• Available records
━━━━━━━━━━━━━━━━━━━━━━━━━━━━━━
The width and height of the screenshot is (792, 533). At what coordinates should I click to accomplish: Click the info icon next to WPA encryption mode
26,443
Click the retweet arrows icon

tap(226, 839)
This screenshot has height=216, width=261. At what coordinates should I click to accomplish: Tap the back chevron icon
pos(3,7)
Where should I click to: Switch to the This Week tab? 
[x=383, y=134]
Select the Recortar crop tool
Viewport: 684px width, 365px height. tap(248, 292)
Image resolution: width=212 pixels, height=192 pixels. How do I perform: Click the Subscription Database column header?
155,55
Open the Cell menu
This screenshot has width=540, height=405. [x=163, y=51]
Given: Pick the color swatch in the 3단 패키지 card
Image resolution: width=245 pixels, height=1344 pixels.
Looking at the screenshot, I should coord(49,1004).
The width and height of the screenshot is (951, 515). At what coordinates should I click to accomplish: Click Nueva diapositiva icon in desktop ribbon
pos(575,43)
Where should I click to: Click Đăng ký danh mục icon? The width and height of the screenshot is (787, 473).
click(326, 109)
━━━━━━━━━━━━━━━━━━━━━━━━━━━━━━
• Exercise goal
What is needed is an exact copy of the lines from the one containing "Given: Pick the" through the last line of the records, and nothing else.

• Finished exercise
Given: Pick the color swatch in the 3단 패키지 card
Image resolution: width=245 pixels, height=1344 pixels.
Looking at the screenshot, I should coord(49,1004).
The width and height of the screenshot is (951, 515). At what coordinates should I click to accomplish: Click Nueva diapositiva icon in desktop ribbon
pos(575,43)
Where should I click to: Click Đăng ký danh mục icon? The width and height of the screenshot is (787, 473).
click(326, 109)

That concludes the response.